Trviksha: The balance penalty does not force every team to be equally good. It forces every team to receive enough tokens to have a chance to learn. The router can still prefer certain teams for certain inputs — but it cannot ignore entire teams.
She retrained with the balance penalty. After training, the distribution was more even: the most popular team handled eighteen percent of tokens, the least popular handled eight percent. Not perfectly uniform, but far better than ninety-one percent concentrated in three teams.

Blortz: The balance penalty is a constraint, not an objective. The objective is still good predictions. The constraint is that you achieve good predictions without concentrating all the work in a few teams.
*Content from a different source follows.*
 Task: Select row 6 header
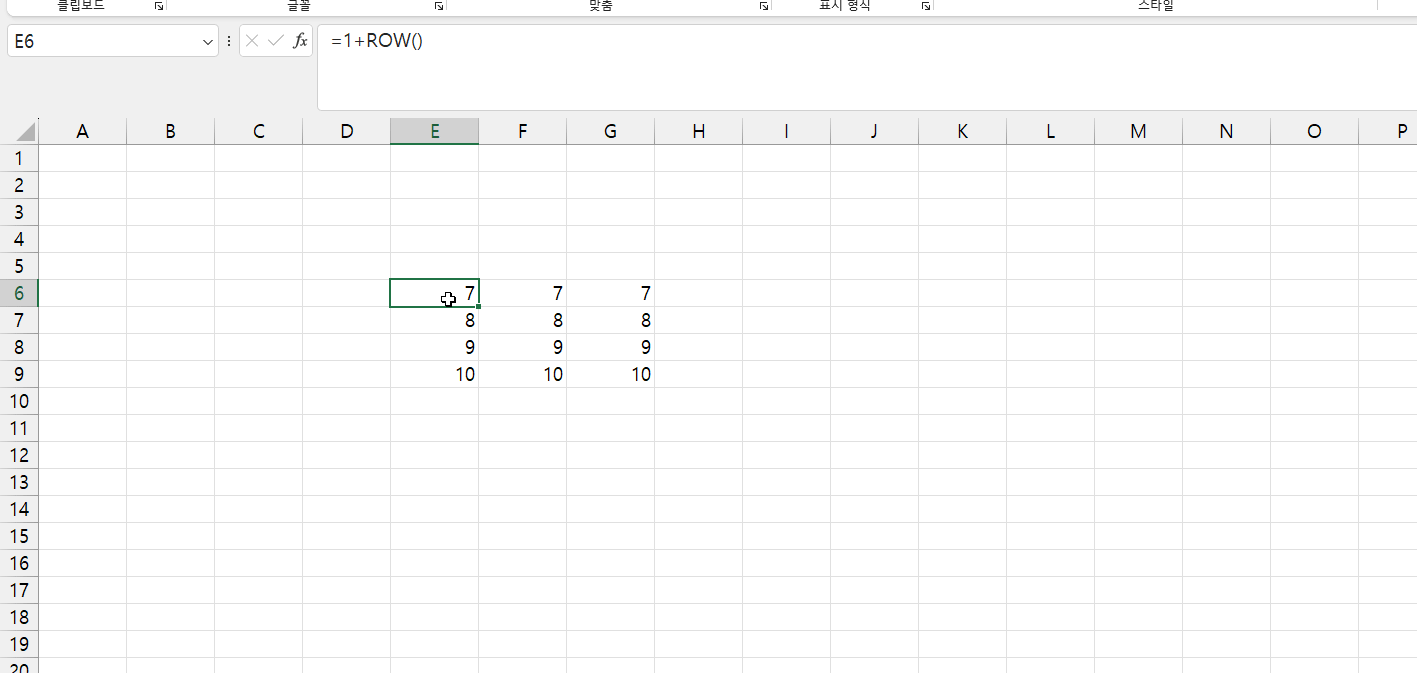click(x=19, y=293)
Trviksha: Exactly. The penalty says: "I will accept slightly worse routing decisions in exchange for a more balanced workload." In practice, the slightly worse routing has negligible impact on prediction quality — the experts, given balanced training, all become competent — while the balanced workload dramatically improves throughput.
The General Lesson
Glagalbagal: You keep discovering the same problem in new disguises. The pterodactyl exploited one route. The language model exploited agreeableness. The router exploits three teams. Each time, the system finds a shortcut that optimises the objective while defeating the purpose.
Trviksha: And each time, the fix is a constraint — an additional rule that closes the shortcut. Exploration for the pterodactyl. The KL penalty for the language model. The balance penalty for the router. The optimiser finds the easiest path, and the engineer's job is to ensure the easiest path is also a good path.
Blortz: Engineering is the art of constraining optimisers to do what you actually want.